Task brief – Give again, word for word, every line below from the one that has "Image resolution: width=1568" through the one that has "Task: Select the CGE arrow partner logo", both included, and no others.

(Stored data)

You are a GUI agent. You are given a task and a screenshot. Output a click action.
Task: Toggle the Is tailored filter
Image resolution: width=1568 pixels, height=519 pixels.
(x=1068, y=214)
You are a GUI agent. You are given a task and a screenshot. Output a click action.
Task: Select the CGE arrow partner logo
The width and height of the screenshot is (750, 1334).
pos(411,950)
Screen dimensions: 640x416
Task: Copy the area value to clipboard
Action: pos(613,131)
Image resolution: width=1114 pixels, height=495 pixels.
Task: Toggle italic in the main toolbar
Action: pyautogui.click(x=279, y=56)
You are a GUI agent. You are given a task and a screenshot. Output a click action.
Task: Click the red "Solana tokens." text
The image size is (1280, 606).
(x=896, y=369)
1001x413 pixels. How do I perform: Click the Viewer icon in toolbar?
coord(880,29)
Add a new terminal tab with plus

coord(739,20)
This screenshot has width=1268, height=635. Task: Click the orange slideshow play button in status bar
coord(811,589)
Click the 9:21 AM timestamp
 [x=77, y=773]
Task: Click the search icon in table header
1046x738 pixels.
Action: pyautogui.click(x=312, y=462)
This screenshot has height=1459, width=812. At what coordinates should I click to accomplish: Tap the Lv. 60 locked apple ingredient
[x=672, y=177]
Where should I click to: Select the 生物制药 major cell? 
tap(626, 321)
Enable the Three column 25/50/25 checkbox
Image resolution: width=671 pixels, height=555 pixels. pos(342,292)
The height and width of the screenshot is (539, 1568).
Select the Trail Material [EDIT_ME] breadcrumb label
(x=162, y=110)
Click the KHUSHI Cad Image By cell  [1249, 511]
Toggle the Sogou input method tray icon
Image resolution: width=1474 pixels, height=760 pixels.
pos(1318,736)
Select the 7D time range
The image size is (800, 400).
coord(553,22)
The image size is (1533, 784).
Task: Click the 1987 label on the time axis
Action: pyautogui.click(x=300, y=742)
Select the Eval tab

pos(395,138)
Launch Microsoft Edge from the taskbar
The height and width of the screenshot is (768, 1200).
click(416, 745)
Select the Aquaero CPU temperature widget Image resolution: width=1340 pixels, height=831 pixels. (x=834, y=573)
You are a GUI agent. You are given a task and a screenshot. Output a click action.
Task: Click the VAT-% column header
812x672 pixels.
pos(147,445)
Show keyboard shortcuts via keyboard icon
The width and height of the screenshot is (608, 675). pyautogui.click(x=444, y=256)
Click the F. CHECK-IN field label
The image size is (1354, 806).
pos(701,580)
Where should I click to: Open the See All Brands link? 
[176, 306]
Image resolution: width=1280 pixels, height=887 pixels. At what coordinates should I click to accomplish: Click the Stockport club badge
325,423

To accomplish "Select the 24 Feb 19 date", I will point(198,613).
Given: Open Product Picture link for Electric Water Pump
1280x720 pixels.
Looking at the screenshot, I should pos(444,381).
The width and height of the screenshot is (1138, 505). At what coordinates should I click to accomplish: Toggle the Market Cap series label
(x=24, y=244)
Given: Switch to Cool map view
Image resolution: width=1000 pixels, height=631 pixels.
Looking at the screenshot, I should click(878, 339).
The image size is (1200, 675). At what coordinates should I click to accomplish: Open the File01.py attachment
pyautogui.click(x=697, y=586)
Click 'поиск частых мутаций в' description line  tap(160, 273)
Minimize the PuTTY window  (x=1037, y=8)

Problem solution –
Image resolution: width=1568 pixels, height=519 pixels.
(x=1068, y=214)
You are a GUI agent. You are given a task and a screenshot. Output a click action.
Task: Select the CGE arrow partner logo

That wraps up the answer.